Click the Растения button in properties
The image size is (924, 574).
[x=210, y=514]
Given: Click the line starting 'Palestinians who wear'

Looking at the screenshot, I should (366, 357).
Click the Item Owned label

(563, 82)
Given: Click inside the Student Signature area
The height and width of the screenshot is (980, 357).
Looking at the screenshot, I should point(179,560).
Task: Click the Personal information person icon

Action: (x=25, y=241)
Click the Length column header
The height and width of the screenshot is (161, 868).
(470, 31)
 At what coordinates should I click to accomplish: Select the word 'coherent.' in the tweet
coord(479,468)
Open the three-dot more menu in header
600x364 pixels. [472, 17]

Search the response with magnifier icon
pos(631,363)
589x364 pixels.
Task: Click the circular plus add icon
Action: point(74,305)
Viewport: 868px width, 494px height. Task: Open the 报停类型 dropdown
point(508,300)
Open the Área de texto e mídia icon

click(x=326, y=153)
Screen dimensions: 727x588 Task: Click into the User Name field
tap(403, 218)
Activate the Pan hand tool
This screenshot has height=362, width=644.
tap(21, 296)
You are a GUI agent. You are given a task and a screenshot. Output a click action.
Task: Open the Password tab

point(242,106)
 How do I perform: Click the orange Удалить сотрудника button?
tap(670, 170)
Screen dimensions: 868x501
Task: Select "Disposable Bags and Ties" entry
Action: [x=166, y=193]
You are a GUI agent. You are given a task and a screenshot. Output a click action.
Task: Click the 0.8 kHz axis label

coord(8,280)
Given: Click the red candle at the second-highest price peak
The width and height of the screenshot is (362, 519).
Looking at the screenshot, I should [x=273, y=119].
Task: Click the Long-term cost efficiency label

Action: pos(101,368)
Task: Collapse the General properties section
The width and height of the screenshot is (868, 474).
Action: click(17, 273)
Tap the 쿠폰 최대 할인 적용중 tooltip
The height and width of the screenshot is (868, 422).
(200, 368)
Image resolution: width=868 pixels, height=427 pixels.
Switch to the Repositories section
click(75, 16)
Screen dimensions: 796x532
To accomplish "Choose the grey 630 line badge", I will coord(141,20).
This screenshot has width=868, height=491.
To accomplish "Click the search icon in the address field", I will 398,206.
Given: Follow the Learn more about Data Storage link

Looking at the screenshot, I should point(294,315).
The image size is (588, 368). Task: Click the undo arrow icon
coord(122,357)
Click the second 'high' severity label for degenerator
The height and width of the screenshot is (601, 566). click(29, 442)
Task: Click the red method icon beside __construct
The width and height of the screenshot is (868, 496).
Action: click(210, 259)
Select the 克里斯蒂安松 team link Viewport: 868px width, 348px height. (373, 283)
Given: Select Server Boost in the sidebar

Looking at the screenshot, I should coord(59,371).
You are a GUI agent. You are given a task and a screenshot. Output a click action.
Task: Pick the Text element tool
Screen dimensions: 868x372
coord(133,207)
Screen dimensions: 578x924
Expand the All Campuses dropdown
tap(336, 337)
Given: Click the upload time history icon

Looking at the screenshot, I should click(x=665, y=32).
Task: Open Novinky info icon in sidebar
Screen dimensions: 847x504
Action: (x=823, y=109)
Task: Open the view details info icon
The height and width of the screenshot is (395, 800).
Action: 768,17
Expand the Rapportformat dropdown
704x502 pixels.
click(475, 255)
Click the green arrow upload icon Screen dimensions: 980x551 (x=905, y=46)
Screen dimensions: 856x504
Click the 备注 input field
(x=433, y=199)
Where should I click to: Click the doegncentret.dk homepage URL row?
++++++
* [Assignment] Exact reproduction is required: output the lines from the start of the entries above through the line with "Given: Click inside".

* [Response for this exercise]
Click the Растения button in properties
The image size is (924, 574).
[x=210, y=514]
Given: Click the line starting 'Palestinians who wear'

Looking at the screenshot, I should (366, 357).
Click the Item Owned label

(563, 82)
Given: Click inside the Student Signature area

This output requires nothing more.